Pixel coordinate grounding data
+---+

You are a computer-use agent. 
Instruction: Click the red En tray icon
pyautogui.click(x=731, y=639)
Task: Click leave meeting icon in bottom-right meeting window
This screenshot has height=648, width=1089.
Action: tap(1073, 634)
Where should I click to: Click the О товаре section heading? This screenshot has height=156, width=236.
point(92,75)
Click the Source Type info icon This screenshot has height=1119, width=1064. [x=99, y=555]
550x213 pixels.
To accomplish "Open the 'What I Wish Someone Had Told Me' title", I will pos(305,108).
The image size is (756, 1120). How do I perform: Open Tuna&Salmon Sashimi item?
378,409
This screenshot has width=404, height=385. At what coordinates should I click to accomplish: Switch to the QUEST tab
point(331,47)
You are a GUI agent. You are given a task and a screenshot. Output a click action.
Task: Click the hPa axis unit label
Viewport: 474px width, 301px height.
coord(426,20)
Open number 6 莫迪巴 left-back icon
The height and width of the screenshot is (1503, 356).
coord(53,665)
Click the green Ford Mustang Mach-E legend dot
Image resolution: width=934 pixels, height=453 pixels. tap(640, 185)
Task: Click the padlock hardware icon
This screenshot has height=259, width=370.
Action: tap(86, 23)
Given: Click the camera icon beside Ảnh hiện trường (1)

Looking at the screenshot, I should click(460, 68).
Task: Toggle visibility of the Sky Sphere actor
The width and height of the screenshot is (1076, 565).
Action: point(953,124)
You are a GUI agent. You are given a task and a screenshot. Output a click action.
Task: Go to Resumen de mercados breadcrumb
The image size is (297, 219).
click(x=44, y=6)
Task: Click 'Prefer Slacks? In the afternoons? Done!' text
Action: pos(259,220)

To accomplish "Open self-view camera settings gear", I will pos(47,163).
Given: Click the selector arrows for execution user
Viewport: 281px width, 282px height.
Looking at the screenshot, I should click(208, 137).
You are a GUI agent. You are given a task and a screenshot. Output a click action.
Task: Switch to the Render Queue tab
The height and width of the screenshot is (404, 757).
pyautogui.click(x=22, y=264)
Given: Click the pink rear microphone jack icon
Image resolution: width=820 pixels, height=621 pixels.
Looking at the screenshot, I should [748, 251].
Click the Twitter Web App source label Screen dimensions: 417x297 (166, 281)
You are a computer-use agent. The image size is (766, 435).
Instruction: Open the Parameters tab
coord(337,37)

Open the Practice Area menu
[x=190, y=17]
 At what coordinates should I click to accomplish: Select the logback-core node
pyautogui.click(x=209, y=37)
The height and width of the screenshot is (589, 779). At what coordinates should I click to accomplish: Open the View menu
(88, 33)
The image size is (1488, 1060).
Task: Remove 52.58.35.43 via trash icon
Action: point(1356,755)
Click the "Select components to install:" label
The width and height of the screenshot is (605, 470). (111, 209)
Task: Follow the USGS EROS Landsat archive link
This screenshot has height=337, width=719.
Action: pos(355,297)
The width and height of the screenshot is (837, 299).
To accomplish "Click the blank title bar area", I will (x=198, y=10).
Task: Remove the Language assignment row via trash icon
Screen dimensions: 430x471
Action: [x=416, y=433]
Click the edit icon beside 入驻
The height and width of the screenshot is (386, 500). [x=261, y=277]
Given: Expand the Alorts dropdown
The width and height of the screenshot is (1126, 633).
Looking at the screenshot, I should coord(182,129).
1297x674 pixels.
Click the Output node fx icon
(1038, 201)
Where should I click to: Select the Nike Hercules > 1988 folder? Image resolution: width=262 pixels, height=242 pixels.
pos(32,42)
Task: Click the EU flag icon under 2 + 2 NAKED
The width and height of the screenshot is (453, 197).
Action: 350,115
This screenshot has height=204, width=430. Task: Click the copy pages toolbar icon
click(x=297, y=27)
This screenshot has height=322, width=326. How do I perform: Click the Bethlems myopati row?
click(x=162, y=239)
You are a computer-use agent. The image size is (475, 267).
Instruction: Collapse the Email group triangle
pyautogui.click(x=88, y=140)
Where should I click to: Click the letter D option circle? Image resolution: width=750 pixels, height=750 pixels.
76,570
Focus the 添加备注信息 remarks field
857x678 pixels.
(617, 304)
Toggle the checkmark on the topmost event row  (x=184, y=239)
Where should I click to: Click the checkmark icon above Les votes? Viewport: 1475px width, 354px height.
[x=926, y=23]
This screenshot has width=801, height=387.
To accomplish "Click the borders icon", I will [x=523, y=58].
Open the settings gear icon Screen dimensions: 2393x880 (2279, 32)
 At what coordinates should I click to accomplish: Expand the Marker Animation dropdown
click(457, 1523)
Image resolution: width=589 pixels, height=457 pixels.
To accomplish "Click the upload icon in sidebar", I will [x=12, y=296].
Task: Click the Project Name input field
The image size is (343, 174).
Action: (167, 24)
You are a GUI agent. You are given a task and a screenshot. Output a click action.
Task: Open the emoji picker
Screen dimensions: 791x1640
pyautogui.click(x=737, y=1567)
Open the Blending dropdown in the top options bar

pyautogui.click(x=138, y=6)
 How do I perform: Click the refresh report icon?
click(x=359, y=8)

+---+

EXERCISE DIRECTIONS
Please restate only the opening stretch of the records above: every line from the first through the one containing "Click the Source", exactly as written.

REPLY
You are a computer-use agent. 
Instruction: Click the red En tray icon
pyautogui.click(x=731, y=639)
Task: Click leave meeting icon in bottom-right meeting window
This screenshot has height=648, width=1089.
Action: tap(1073, 634)
Where should I click to: Click the О товаре section heading? This screenshot has height=156, width=236.
point(92,75)
Click the Source Type info icon This screenshot has height=1119, width=1064. [x=99, y=555]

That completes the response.